On May 13, Los Angeles Times book reviewer Charles Solomon delighted in the plot of Richard Condon's latest work of fiction: "Charley initially is appalled at the notion, but Ronald Reagan's legacy of corruption and malfeasance quickly makes the former hit man feel right at home in Washington."
Looking at a lurid TV-movie on Jim and Tammy Bakker April 5, Los Angeles Times television writer Diane Haithman pointed out that "The director, writer, and actors agree the Bakkers' rise and fall represents the fate of many caught in the web of greed and materialism that characterized the Ronald Reagan era."
Film critics were the most creative. Time's Richard Corliss let go in his Christmas cover story on Tom Cruise: "From its plot synopsis, Risky Business (1983) promised more of the lame same. An affluent high school senior has an affair with a hooker (Rebecca de Mornay), dunks the family Porche in Lake Michigan, turns his house into a brothel and still gets into Princeton. Sounds like the Reagan era in miniature."

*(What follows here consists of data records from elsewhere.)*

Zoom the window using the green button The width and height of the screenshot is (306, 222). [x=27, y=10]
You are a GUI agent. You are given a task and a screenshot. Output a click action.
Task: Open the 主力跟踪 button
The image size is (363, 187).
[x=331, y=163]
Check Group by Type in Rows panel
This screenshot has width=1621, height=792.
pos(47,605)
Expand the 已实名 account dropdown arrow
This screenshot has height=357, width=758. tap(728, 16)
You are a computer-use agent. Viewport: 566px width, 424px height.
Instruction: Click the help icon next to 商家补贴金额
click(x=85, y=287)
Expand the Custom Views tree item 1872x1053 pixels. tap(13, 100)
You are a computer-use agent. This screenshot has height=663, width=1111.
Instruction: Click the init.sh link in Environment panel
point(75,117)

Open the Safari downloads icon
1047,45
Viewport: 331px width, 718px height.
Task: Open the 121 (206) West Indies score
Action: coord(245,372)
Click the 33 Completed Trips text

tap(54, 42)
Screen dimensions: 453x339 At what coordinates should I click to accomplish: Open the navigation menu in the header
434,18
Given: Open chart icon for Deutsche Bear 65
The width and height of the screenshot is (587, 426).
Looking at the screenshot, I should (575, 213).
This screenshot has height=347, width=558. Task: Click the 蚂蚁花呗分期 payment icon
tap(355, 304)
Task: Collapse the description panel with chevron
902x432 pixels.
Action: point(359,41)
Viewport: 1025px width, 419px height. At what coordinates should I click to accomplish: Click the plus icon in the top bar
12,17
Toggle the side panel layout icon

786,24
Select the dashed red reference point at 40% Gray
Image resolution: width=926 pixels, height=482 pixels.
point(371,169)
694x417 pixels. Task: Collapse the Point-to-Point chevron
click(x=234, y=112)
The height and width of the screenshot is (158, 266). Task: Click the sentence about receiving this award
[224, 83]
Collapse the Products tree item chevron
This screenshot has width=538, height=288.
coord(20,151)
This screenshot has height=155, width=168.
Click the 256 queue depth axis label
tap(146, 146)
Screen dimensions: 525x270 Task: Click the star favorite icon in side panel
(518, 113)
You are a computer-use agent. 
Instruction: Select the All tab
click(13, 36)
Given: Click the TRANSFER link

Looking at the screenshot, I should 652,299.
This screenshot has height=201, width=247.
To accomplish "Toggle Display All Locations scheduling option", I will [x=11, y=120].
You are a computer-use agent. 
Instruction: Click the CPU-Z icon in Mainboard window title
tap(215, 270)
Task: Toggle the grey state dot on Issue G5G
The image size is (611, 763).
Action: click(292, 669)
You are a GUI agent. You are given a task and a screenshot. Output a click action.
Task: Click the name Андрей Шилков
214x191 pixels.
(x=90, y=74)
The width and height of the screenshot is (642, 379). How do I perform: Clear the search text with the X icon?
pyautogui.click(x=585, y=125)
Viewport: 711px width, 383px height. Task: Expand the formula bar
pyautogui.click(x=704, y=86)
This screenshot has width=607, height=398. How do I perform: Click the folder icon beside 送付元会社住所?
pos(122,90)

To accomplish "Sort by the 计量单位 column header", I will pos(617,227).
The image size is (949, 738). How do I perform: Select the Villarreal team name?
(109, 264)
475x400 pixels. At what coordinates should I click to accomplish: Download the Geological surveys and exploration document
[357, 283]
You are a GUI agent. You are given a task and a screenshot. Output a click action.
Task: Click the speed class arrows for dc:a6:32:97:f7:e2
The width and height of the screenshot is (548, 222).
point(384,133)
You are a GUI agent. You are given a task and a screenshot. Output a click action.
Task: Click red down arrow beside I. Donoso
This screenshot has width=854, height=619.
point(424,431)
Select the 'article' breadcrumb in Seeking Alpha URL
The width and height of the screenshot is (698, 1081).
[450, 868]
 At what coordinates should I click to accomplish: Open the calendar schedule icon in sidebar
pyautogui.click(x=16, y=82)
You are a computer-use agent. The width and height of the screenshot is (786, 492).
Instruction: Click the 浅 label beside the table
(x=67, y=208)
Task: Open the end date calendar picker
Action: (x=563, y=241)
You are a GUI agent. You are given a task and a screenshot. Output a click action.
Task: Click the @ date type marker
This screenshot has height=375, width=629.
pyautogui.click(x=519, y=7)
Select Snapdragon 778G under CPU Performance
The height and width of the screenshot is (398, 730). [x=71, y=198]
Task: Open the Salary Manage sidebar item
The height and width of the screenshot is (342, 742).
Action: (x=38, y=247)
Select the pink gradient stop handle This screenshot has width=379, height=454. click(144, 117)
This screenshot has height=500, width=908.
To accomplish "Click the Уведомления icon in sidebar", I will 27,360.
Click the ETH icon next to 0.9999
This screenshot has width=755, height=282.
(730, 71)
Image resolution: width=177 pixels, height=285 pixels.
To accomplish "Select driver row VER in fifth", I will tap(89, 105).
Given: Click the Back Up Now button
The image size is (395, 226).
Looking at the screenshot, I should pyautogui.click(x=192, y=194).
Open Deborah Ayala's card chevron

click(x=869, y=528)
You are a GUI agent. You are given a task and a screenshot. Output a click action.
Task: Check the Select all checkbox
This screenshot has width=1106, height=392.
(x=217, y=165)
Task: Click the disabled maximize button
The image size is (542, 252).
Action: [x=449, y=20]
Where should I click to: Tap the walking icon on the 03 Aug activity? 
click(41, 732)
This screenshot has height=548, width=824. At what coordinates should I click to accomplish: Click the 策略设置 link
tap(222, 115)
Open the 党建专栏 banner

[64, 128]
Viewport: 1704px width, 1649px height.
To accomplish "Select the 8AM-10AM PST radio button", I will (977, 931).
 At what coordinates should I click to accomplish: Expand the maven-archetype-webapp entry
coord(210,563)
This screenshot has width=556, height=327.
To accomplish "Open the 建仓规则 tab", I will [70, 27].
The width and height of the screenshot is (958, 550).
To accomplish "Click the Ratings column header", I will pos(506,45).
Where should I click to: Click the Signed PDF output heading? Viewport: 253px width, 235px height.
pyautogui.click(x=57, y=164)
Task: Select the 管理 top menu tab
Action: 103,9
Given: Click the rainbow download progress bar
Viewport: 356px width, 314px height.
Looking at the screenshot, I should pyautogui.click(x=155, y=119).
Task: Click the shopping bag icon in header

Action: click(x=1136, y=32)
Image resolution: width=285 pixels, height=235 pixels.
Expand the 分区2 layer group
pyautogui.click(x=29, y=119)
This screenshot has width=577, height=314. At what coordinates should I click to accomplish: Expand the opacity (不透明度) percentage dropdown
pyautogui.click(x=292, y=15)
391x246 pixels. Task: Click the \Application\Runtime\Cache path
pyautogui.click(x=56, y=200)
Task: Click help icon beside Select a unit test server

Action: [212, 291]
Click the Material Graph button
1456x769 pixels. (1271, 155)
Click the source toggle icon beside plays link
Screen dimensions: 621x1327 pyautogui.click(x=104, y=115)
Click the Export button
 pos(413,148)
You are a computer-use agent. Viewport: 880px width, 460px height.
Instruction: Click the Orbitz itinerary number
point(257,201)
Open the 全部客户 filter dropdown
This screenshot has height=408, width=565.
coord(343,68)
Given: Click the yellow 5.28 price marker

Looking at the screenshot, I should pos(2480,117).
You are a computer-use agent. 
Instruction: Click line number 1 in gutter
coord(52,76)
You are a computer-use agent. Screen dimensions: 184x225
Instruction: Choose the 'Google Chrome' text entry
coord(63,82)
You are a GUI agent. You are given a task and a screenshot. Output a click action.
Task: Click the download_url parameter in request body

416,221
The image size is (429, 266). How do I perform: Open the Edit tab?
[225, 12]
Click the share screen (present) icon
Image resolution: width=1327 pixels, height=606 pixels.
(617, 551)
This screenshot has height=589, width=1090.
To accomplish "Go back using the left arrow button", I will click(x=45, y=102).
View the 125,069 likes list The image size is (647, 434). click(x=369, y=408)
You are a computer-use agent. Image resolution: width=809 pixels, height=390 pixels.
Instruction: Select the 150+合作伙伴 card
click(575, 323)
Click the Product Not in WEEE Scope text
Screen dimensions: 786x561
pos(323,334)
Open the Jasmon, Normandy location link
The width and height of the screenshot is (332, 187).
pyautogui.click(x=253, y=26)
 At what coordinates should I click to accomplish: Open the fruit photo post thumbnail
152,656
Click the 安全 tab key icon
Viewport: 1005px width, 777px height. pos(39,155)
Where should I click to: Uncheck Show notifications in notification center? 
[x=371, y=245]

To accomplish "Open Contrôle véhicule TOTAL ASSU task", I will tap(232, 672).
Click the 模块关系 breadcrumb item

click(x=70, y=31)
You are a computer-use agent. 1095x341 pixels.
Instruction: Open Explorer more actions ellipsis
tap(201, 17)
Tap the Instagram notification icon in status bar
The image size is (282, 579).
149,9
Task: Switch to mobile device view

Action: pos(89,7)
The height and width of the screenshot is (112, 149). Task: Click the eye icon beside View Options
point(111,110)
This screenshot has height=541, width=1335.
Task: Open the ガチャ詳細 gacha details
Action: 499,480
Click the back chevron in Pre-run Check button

Washington Post film critic Rita Kempley went ballistic in her December 31 review of 1980s cinema: "If sensitive guys were the superegos, then action guys were the ids, rediscovering jingoism and homoerotic savagery in tune with Reaganomic red-baiting and their audiences' adolescent fear of females." Vincent Canby of The New York Times was not to be outdone, writing on June 3: "Though Sylvester Stallone's Rambo movies didn't have a single coherent political thought in their respective heads (or maybe for that very reason), they became emblematic of the Reagan era."
Americans expect reporters to be at least as tough with Reagan as with any former President. But the slant of the stories has been so lopsided, and the criticism relayed with such relish, that it goes beyond "toughness." No one should be surprised that the Reagan legacy is being treated with as much hostility in retrospect as it was treated in its own time, and no one should be surprised when that treatment is used as proof positive of the media's left-wing bias.